→ **To be done**
1) The page on multibyte and wide character conversion mentions locales based on one codeset. Apart from those locales, what do AIX locales use as a wide character code?
2) In the page on multibyte and wide character conversion, recast the paragraph that begins "If a program primarily uses multibyte subroutines" as a short bulleted list. Keep its main facts.
3) Carry on the page about multibyte and wide character code conversion subroutines, starting after its final sentence.

→ **Document extract**
※ ※ ※
[ Bottom of Page | Previous Page | Next Page | Contents | Index | Library Home | Legal | Search ]

National Language Support Guide and Reference

Multibyte Code and Wide Character Code Conversion Subroutines

The internationalized environment of NLS blends multibyte and wide character subroutines. The decision of when to use wide character or multibyte subroutines can be made only after careful analysis.

If a program primarily uses multibyte subroutines, it may be necessary to convert the multibyte character codes to wide character codes before certain wide character subroutines can be used. If a program uses wide character subroutines, data may need to be converted to multibyte form when invoking subroutines. Both methods have drawbacks, depending on the program in use and the availability of standard subroutines to perform the required processing. For instance, the wide character display-column-width subroutine has no corresponding standard multibyte subroutine.

If a program can process its characters in multibyte form, this method should be used instead of converting the characters to wide character form.

Attention: The conversion between multibyte and wide character code depends on the current locale setting. Do not exchange wide character codes between two processes, unless you have knowledge that each locale that might be used handles wide character codes in a consistent fashion. With the exception of locales based on the IBM-eucTW codeset, AIX locales use the Unicode character value as a wide character code.
※ ※ ※
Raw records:
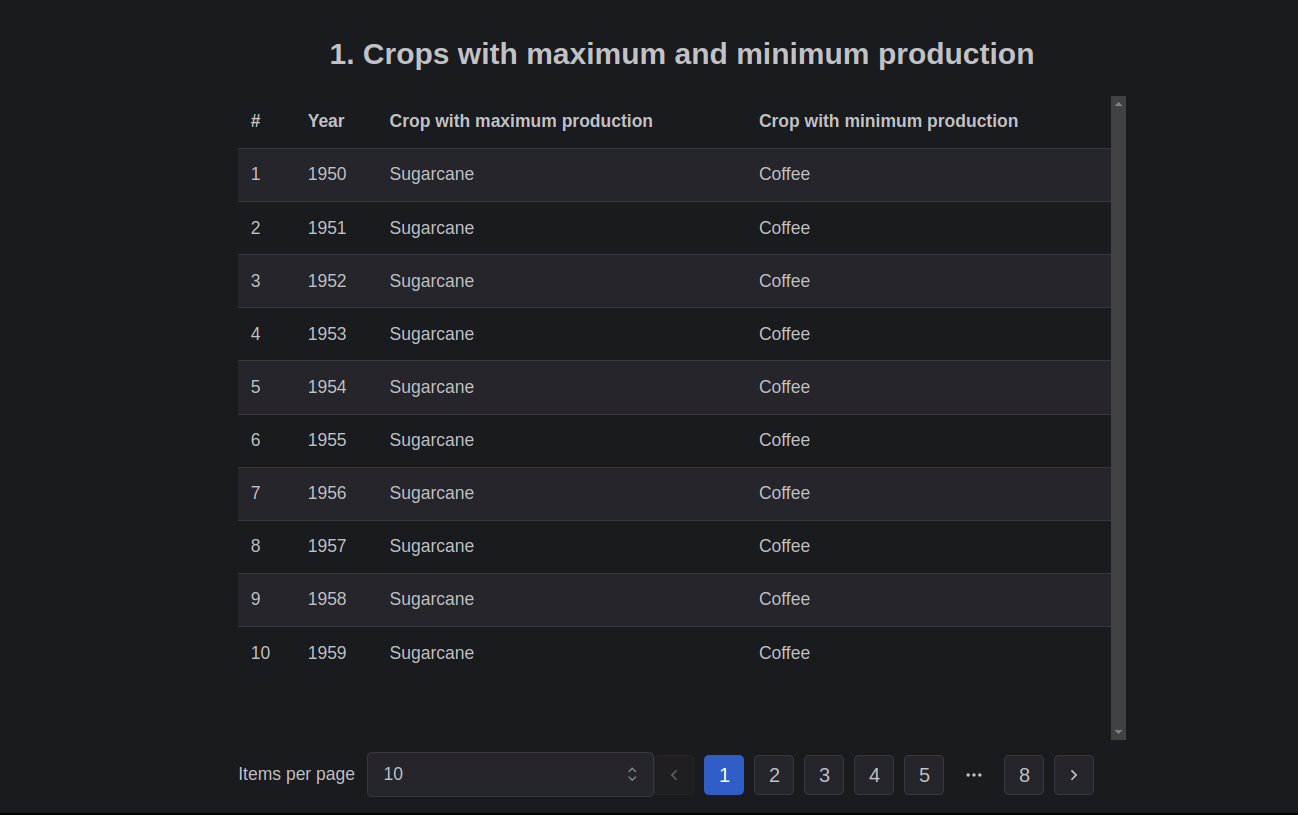Click the Crop with maximum production header
Image resolution: width=1298 pixels, height=815 pixels.
[521, 121]
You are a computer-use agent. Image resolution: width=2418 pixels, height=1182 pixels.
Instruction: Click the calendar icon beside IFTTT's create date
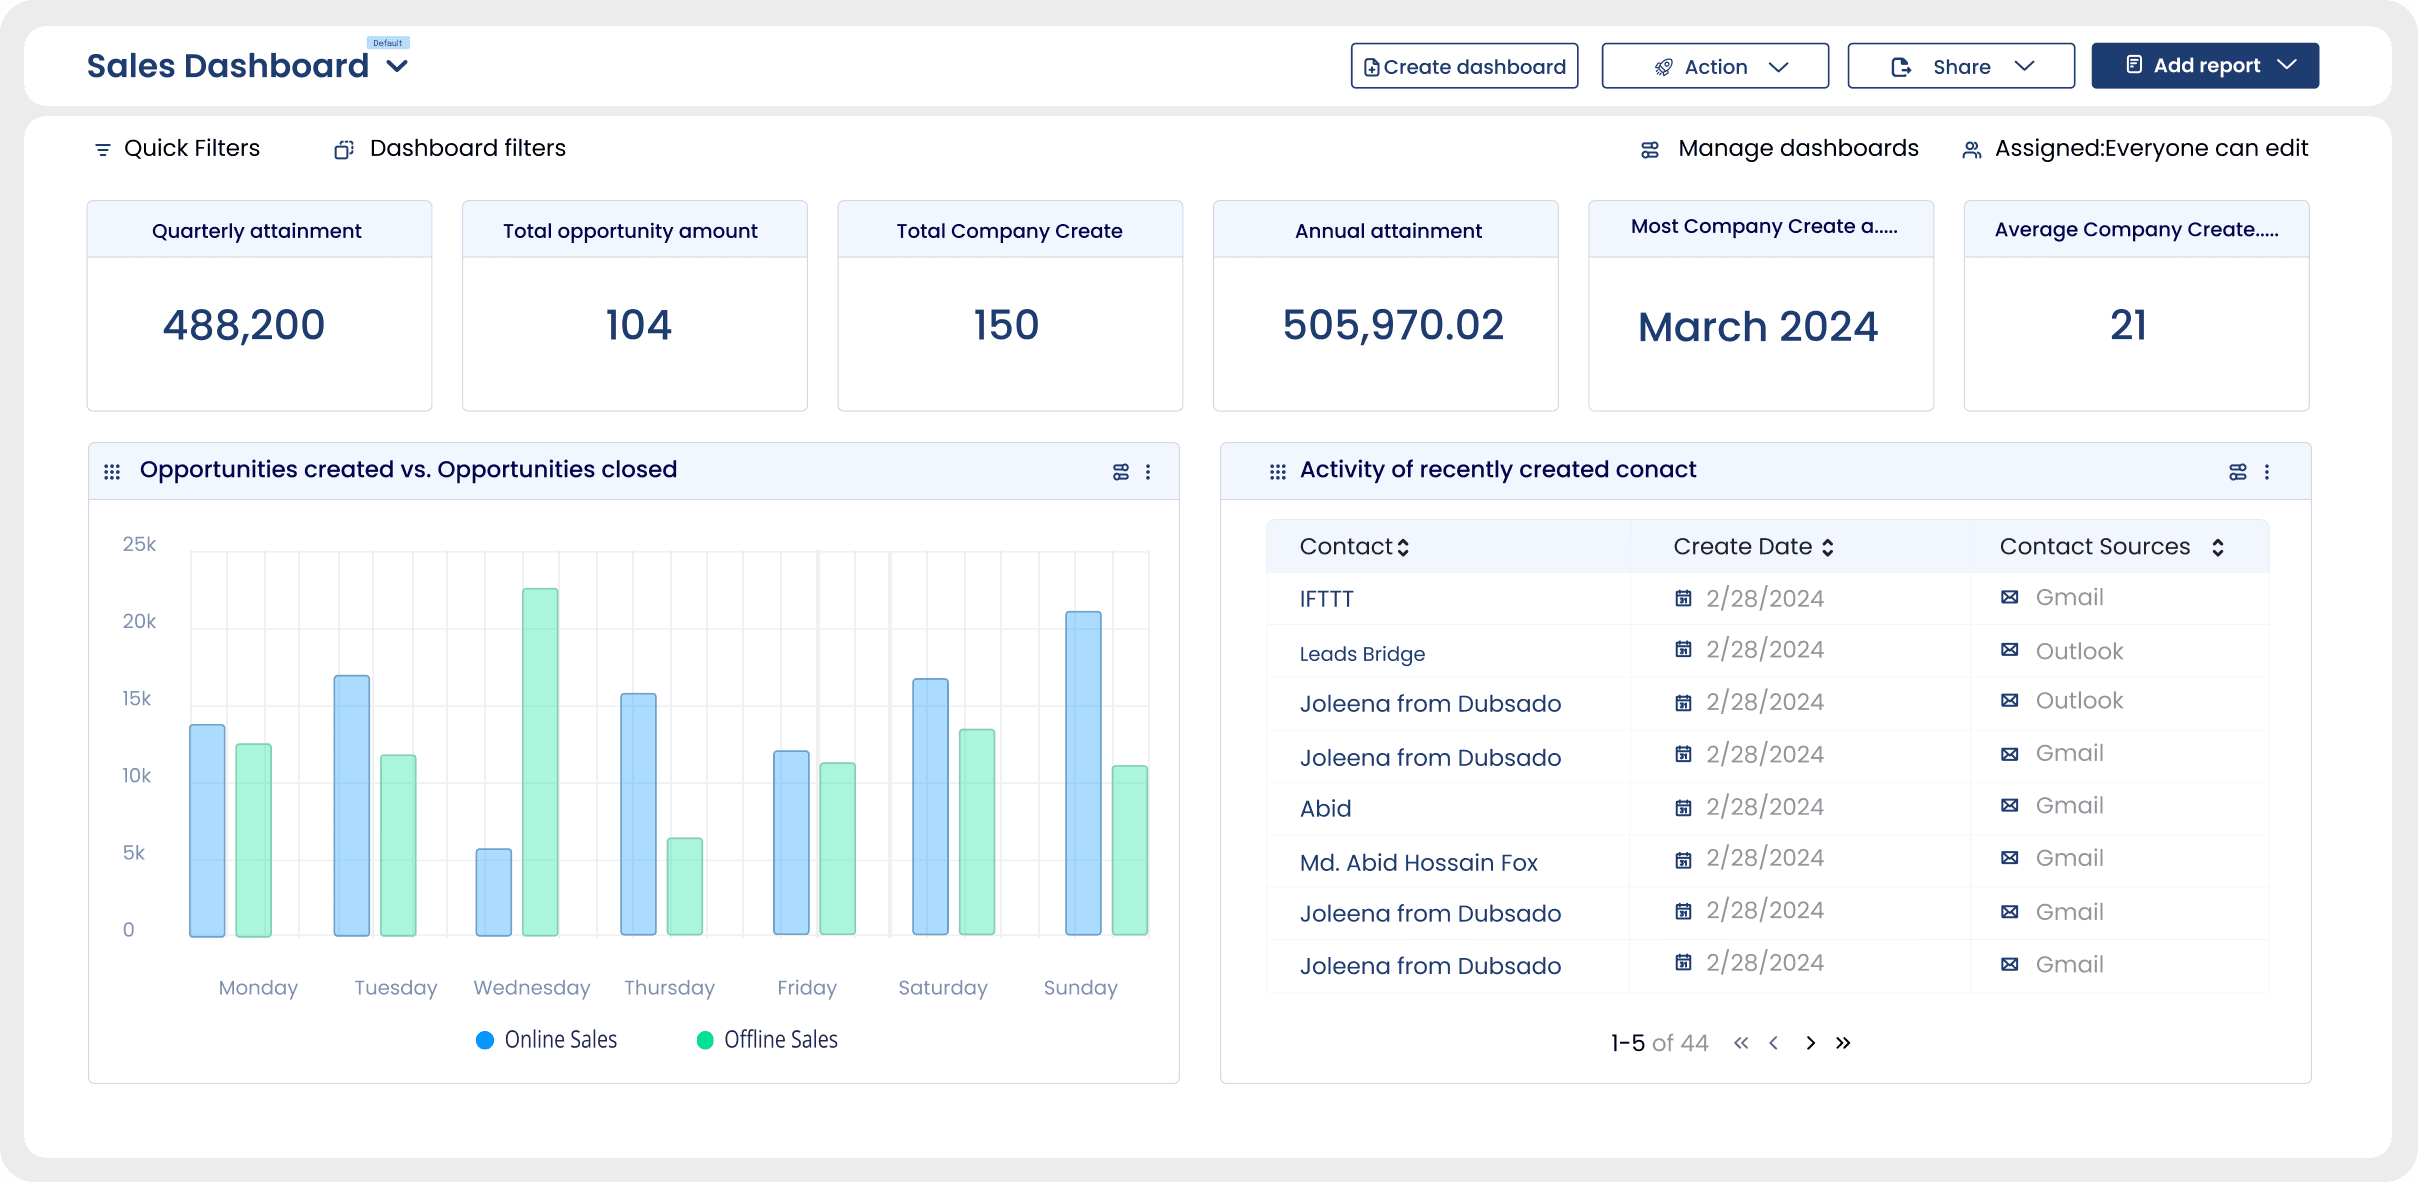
※ ※ ※
→ **Outputs in order**
1) AIX locales use the Unicode character value as a wide character code.

2)
- A program that mainly uses multibyte subroutines may have to convert multibyte character codes to wide character codes before it can use certain wide character subroutines.
- A program that uses wide character subroutines may have to convert data to multibyte form when it invokes subroutines.
- Both approaches have drawbacks. These depend on the program and on which standard subroutines are available for the processing.
- For example, the wide character display-column-width subroutine has no standard multibyte counterpart.

3)
Multibyte Code to Wide Character Code Conversion Subroutines

The following subroutines are used when converting from multibyte code to wide character code:

mblen
Determines the length of a multibyte character. Do not use p++ to increment a pointer in a multibyte string. Use the mblen subroutine to determine the number of bytes that compose a character.
mbstowcs
Converts a multibyte string to a wide character string.
mbtowc
Converts a multibyte character to a wide character.

Wide Character Code to Multibyte Code Conversion Subroutines

The following subroutines are used when converting from wide character code to multibyte character code:

wcslen
Determines the number of wide characters in a wide character string.
wcstombs
Converts a wide character string to a multibyte character string.
wctomb
Converts a wide character to a multibyte character.

Examples

Wide Character Classification Subroutines

The majority of wide character classification subroutines are similar to traditional character classification subroutines, except that wide character classification subroutines operate on a wchar_t data type argument passed as a wint_t data type argument.

Generic Wide Character Classification Subroutines

In the internationalized environment of National Language Support, you need the ability to create new character class properties. For example, several properties are defined for Japanese characters that are not applicable to the English language. As more languages are supported, a framework enabling applications to deal with a varying number of character properties is needed. The wctype and iswctype subroutines allow handling of character classes in a general fashion. These subroutines are used to allow for both user-defined and language-specific character classes.

The action of wide character classification subroutines is affected by the definitions in the LC_CTYPE category for the current locale.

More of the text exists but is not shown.